В 1912 году они продолжили раскопки втроем. Однако новых участников не особо интересовала история Сассекса – они лелеяли мечту обнаружить то самое вожделенное недостающее звено. И – о, чудо! – в первый же день раскопок была найдена половина челюсти, абсолютно такой же, как у современных орангутанов, но с более плоской поверхностью зубов, как у человека. Правда, поскольку верхний суставной отросток челюсти был отломан, невозможно было сказать, стыковалась ли эта челюсть с этим черепом, но цветом и фактурой поверхности они были похожи. Помимо этого был найден ряд окаменелостей именно тех самых животных, которые, как предполагалось, должны были быть современниками обезьяночеловека – слона, гиппопотама, мастодонта и бобра, а также несколько кремневых орудий.

 В декабре состоялось заседание Геологического общества, подводившее итоги сезона. Находки Доусона и его компании были признаны интересными, но недостаточными для каких-либо далеко идущих выводов. Череп был явно человеческим, а челюсть – явно обезьяньей. Главный признак, по которому можно было определить, какому существу принадлежит эта челюсть, – клык – отсутствовал. Впрочем, у сэра Вудворда не вызывало сомнений, что клык будет найден. Приняв во внимание это заверение, еще не совершенному открытию было присвоено научное имя Eoanthropus dawsoni, т.е. Эоантроп Доусона – в честь его первооткрывателя.

..............................

ЗАДАЧА A: Какое научное имя получило открытие в отрывке о раскопках в Сассексе?
ЗАДАЧА B: Продолжите отрывок о раскопках в Сассексе сразу после его последнего предложения.
Строки здесь никак не используются.

ИЗВЛЕЧЁННЫЕ ДАННЫЕ:
..............................

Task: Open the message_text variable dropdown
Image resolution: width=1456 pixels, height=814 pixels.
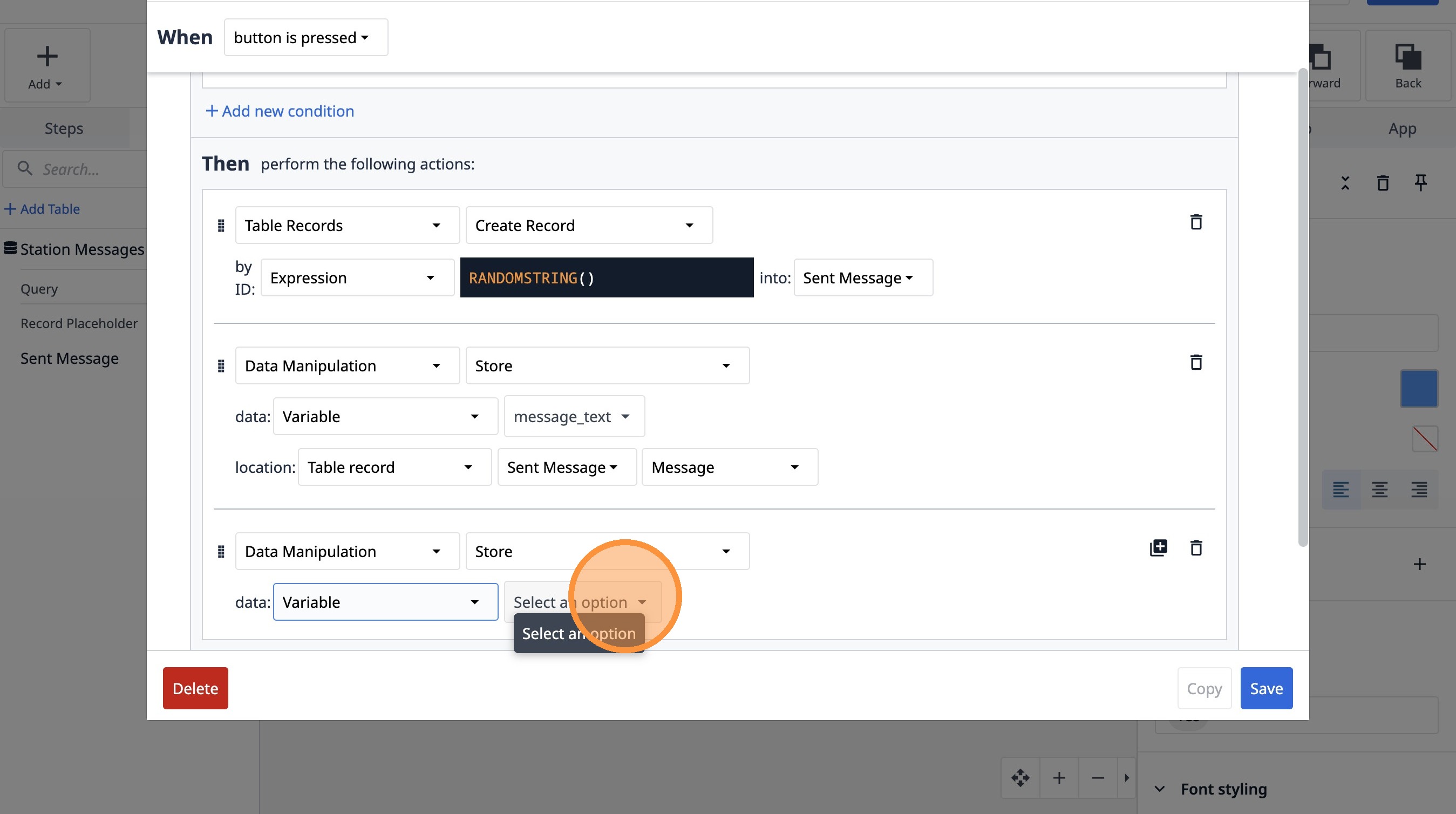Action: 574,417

..............................

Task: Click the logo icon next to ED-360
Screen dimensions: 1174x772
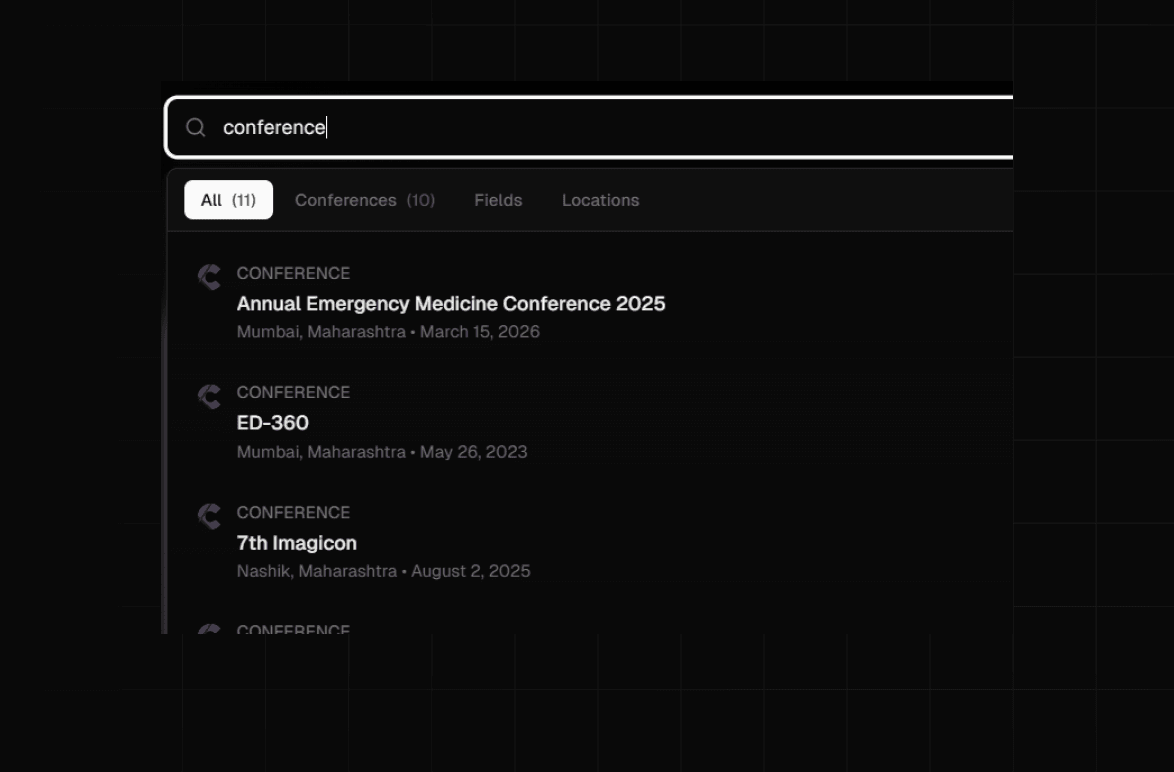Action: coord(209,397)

..............................

ОТВЕТ A: Eoanthropus dawsoni, то есть Эоантроп Доусона.

ОТВЕТ B:
 30 августа 1913 года, на следующий же день после того, как, по приезду де Шардена, все трое исследователей снова собрались вместе, недостающий клык был обнаружен, и имел именно такую форму, какая была нужна, чтобы убедить скептиков! На этот раз итоговое заседание Геологического общества закончилось триумфом – всему миру было объявлено об открытии Пилтдаунского человека – Эоантропа Доусона. Бренные останки дорогого пращура были убраны глубоко в закрома Британского музея естественной истории, и всем желающим поработать с ними выдавались лишь гипсовые копии этого сокровища.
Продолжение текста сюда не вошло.